Re: High CPU utilization after storm node failover

Bobby Evans Wed, 06 Aug 2014 08:25:55 -0700

+1 for failure testing.  We have used other similar tools in the past to 
simulate different situations like network cuts, high packet loss, etc.  I 
would love to see more of this happen, and the scheduler get smart enough to 
detect these situations and deal with them.

- Bobby

From: "P. Taylor Goetz" <[email protected]<mailto:[email protected]>>
Reply-To: 
"[email protected]<mailto:[email protected]>" 
<[email protected]<mailto:[email protected]>>
Date: Tuesday, August 5, 2014 at 8:15 PM
To: "[email protected]<mailto:[email protected]>" 
<[email protected]<mailto:[email protected]>>
Cc: "[email protected]<mailto:[email protected]>" 
<[email protected]<mailto:[email protected]>>
Subject: Re: High CPU utilization after storm node failover

+ dev@storm

Vinyasa/Srinath,

Anything you can share to make this reproducible would be very helpful.

I would love to see a network partition simulation framework for Storm along 
the lines of what Kyle Kingsbury has done with Jepsen [1]. It basically sets up 
a virtual cluster then simulates network partitions by manipulating iptables.

Jepsen [2] is written in clojure and Kyle is a strong proponent.

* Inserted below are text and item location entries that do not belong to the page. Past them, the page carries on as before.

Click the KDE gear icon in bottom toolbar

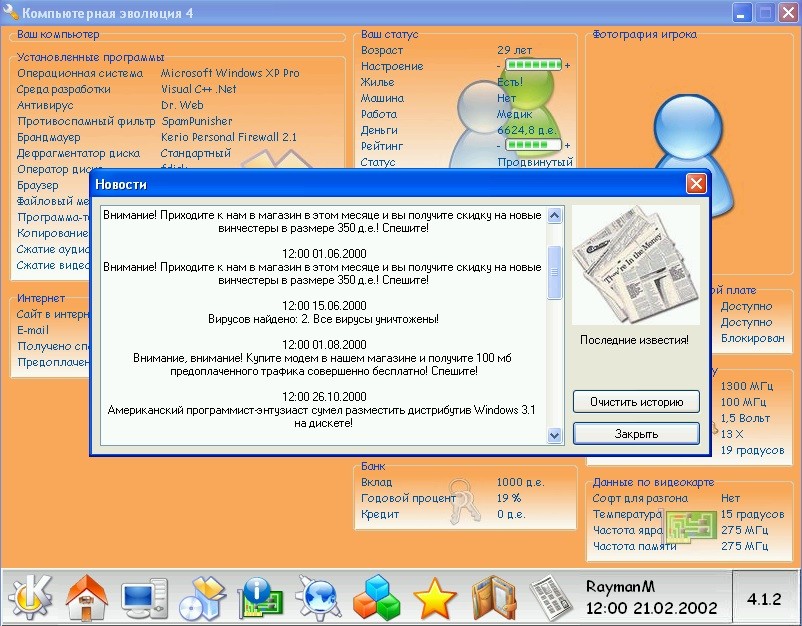30,597
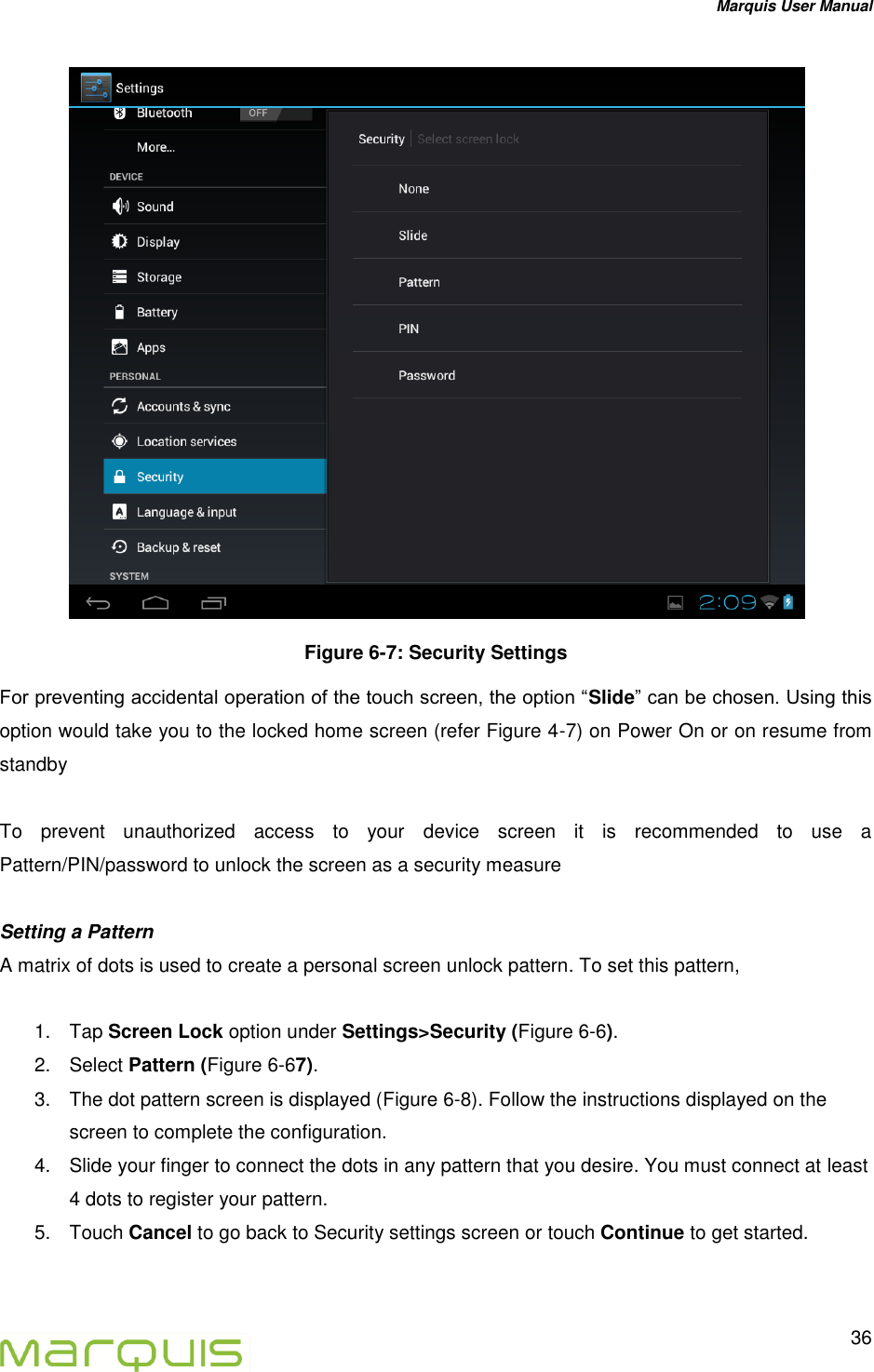Select the Language & input icon
Viewport: 874px width, 1372px height.
[x=120, y=511]
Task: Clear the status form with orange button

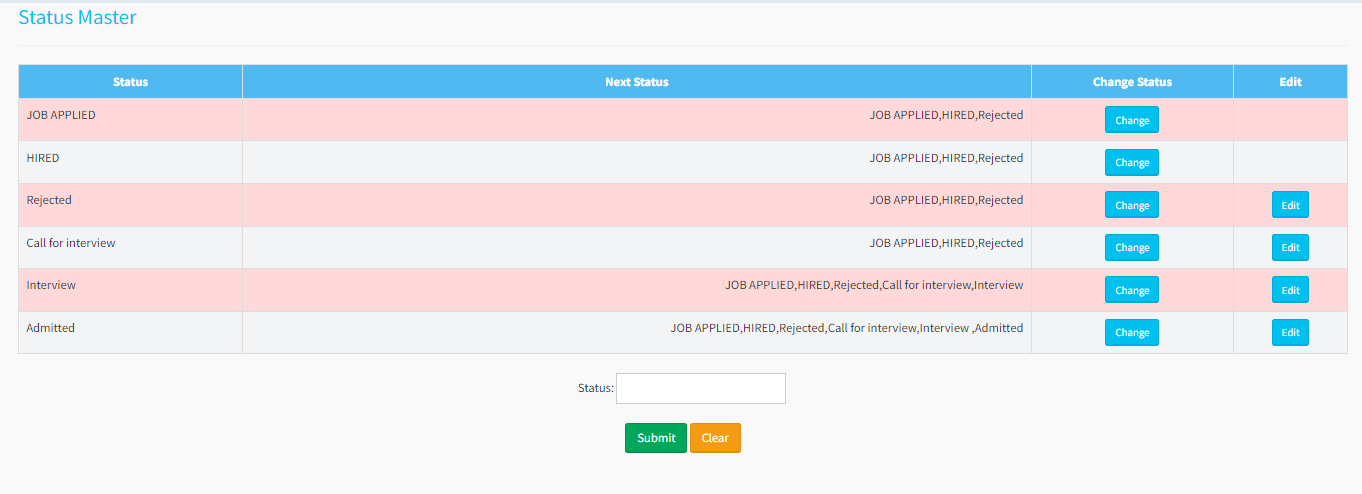Action: point(715,438)
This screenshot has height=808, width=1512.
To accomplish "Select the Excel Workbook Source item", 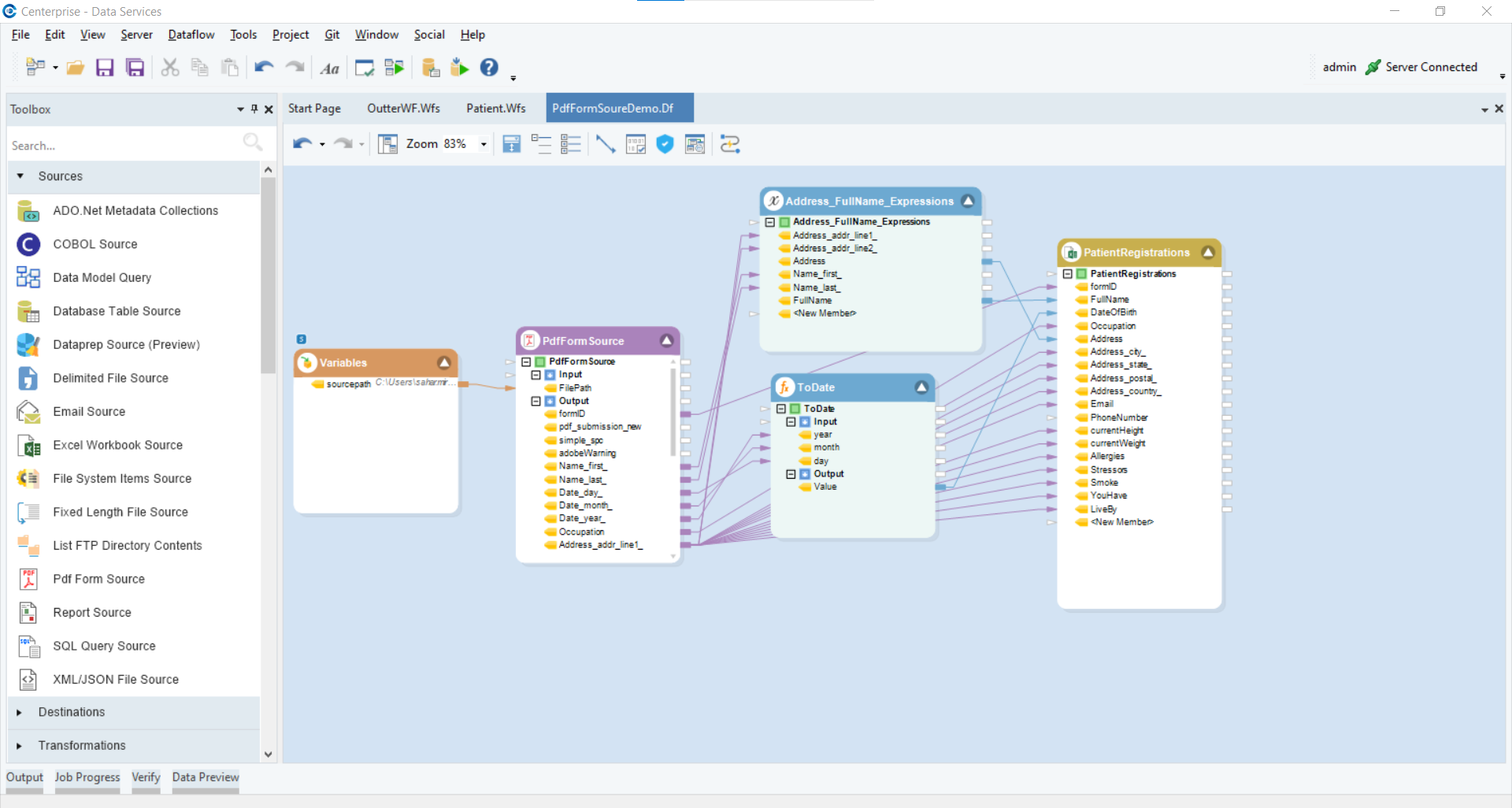I will point(116,445).
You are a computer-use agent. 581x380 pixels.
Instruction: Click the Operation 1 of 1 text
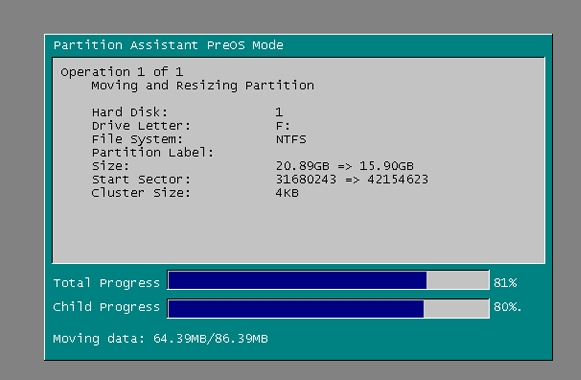(x=122, y=71)

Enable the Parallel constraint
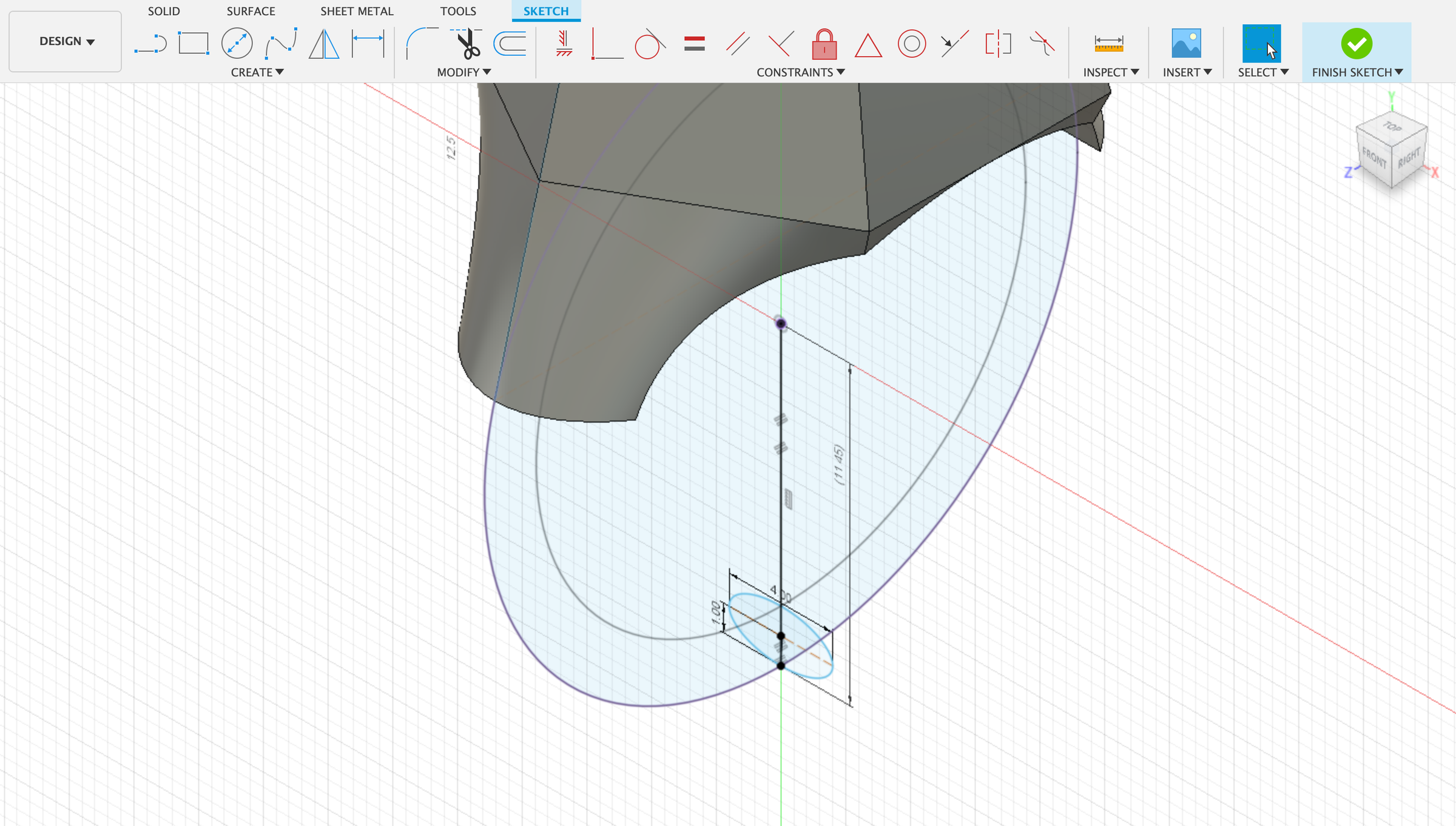[x=737, y=43]
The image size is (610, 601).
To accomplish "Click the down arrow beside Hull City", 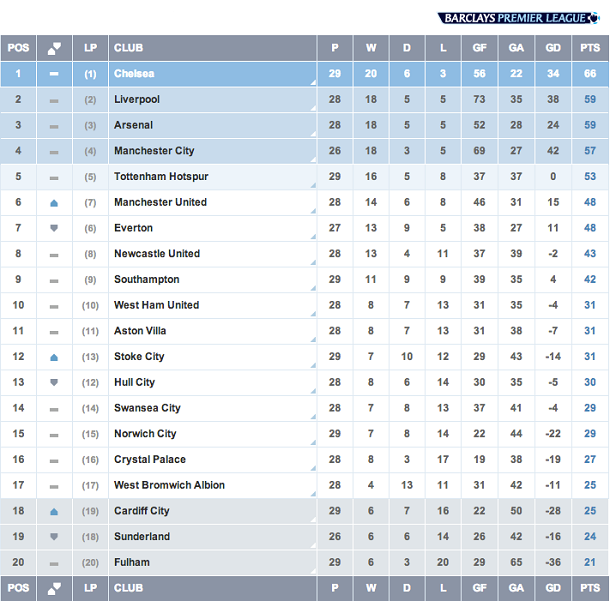I will tap(54, 382).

I think it is worth a look.

-Taylor

[1] 
http://aphyr.com/posts/281-call-me-maybe-carly-rae-jepsen-and-the-perils-of-network-partitions
[2] https://github.com/aphyr/jepsen

On Aug 5, 2014, at 8:39 PM, Srinath C 
<[email protected]<mailto:[email protected]>> wrote:

I have seen this behaviour too using 0.9.2-incubating.
The failover works better when there is a redundant node available. Maybe 1 
slot per node is the best approach.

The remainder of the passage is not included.